Il résulte de ce qui précède que les deux conditions prévues par l’article L. 521-1 du code de justice administrative sont remplies. Par suite, et sans qu’il soit besoin d’examiner les autres moyens invoqués, il y a lieu de prononcer la suspension de l’exécution de la décision implicite de rejet née le 7 septembre 2025 de la commission de recours contre les décisions de refus de visa d’entrée en France, jusqu’à ce qu’il soit statué au fond sur sa légalité.

Sur les conclusions à fin d’injonction :

Aux termes de l'article L. 511-1 du code de justice administrative : « le juge des référés statue par des mesures qui présentent un caractère provisoire (…) ».
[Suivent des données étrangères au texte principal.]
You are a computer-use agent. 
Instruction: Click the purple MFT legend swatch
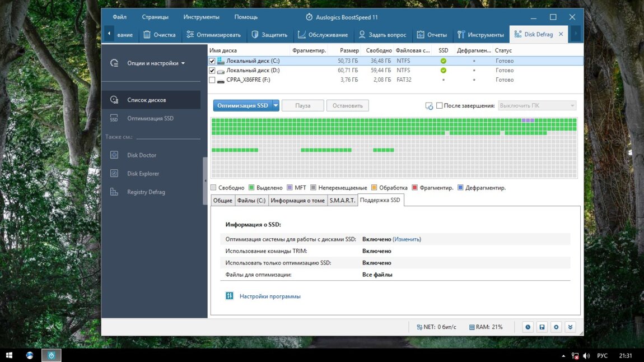coord(290,188)
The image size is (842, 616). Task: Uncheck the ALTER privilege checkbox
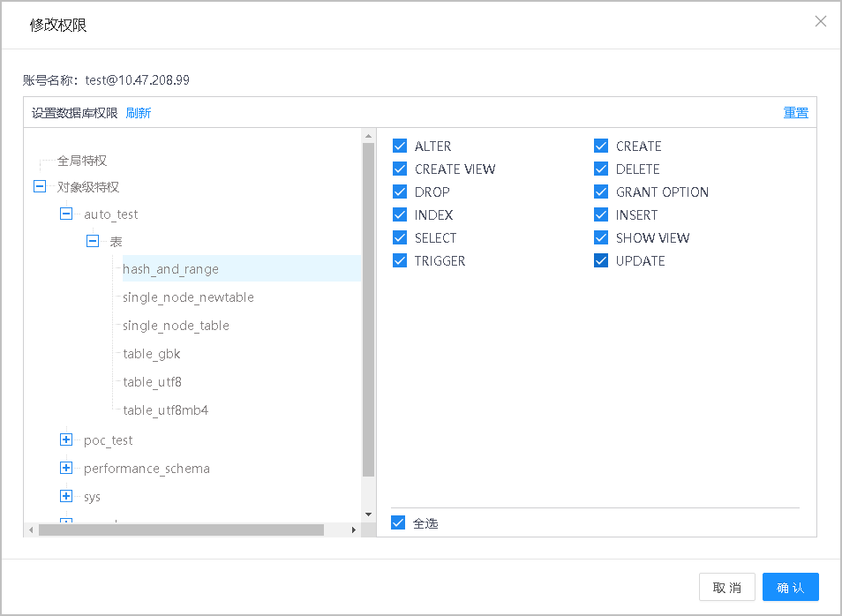coord(400,146)
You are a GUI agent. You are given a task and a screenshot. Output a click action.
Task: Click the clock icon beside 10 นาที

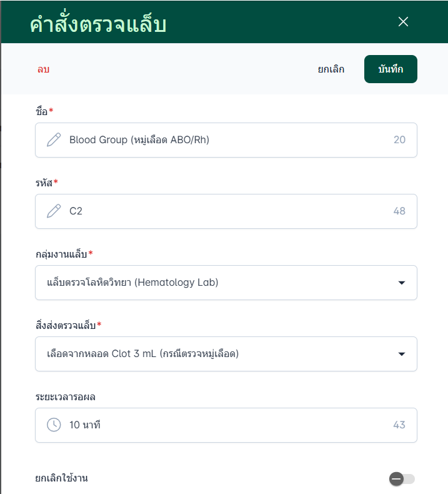[54, 425]
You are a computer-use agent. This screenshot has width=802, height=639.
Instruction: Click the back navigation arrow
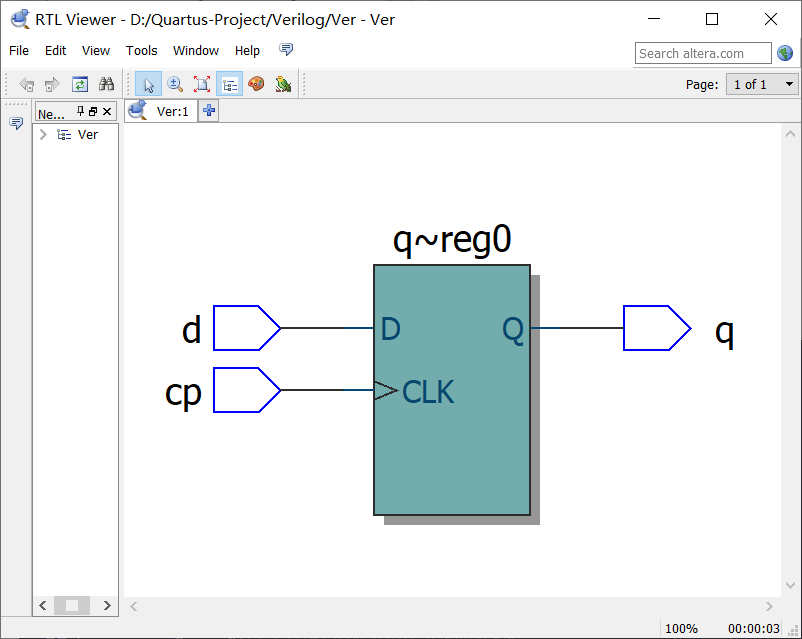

La présente ordonnance implique seulement qu’il soit enjoint au ministre de l’intérieur de faire procéder au réexamen des demandes de visa de Mme B... E... A... et des jeunes G... D... A... et F... D... A... dans le délai de quinze jours à compter de la notification de la présente ordonnance sans qu’il soit besoin d’assortir cette injonction d’une astreinte.

Sur les frais du litige :

M. A... C... a obtenu le bénéfice de l’aide juridictionnelle totale. Ainsi, son avocate peut se prévaloir des dispositions des articles L. 761-1 du code de justice administrative et 37 de la loi du 10 juillet 1991. Il y a lieu, dans les circonstances de l’espèce, de mettre à la charge de l’État la somme de 800 euros, à verser à Me Leudet, sous réserve que celle-ci renonce à percevoir la part contributive de l’Etat au titre de l’aide juridictionnelle.



O R D O N N E :


Article 1er : L’exécution de la décision implicite par laquelle la commission de recours contre les décisions de refus de visa d’entrée en France a rejeté son recours contre les décisions du 10 juillet 2025 de l’ambassade de France à Addis-Abeba (Ethiopie) ayant refusé de délivrer un visa au titre du regroupement familial à Mme B... E... A... et à leurs enfants mineurs, G... D... A... et F... D... A..., est suspendue.

Article 2 : Il est enjoint au ministre de l'intérieur de procéder à un nouvel examen de la demande de visa de Mme B... E... A... et des jeunes G... D... A... et F... D... A..., dans un délai de quinze jours à compter de la notification de la présente ordonnance.

Article 3 : L’Etat versera à Me Leudet une somme de 800 euros (huit cents euros) en application des dispositions du deuxième alinéa de l’article 37 de la loi du 10 juillet 1991 et de l’article L. 761-1 du code de justice administrative, sous réserve que celle-ci renonce à percevoir la somme correspondant à la part contributive de l’Etat.

Article 4 : Le surplus des conclusions de la requête est rejeté.

Article 5 : La présente ordonnance sera notifiée à M. D... A... C..., à Mme B... E... A..., au ministre de l'intérieur et à Me Leudet.

Fait à Nantes, le 12 mars 2026.

Le juge des référés,




P. ROSIER

La greffière,




L. LÉCUYER

La République mande et ordonne au ministre de l’intérieur en ce qui le concerne ou à tous commissaires de justice à ce requis en ce qui concerne les voies de droit commun contre les parties privées, de pourvoir à l’exécution de la présente décision.